■ **Description of the task**
Please transcribe exactly, and only, the lines of the data below between the line holding "Viewport: 1142px width, 926px height." and the line holding "Task: Open the Long Sleeve Tee product link", inclusive.

■ **Entries shown**

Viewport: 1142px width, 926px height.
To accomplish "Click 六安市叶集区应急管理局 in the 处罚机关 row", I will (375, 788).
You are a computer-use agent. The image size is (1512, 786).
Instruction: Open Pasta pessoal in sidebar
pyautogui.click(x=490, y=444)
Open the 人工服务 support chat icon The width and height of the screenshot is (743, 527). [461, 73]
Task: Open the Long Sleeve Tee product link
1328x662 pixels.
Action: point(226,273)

---

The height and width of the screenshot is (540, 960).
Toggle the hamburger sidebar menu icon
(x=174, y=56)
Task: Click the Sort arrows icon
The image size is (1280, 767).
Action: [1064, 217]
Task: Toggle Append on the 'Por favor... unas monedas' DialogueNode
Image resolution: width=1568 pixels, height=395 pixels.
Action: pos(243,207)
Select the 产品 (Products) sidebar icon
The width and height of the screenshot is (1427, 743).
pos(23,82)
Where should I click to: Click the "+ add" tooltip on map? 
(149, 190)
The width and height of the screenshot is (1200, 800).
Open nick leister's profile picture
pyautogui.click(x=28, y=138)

■ **Answer to this exercise**
Viewport: 1142px width, 926px height.
To accomplish "Click 六安市叶集区应急管理局 in the 处罚机关 row", I will (375, 788).
You are a computer-use agent. The image size is (1512, 786).
Instruction: Open Pasta pessoal in sidebar
pyautogui.click(x=490, y=444)
Open the 人工服务 support chat icon The width and height of the screenshot is (743, 527). [461, 73]
Task: Open the Long Sleeve Tee product link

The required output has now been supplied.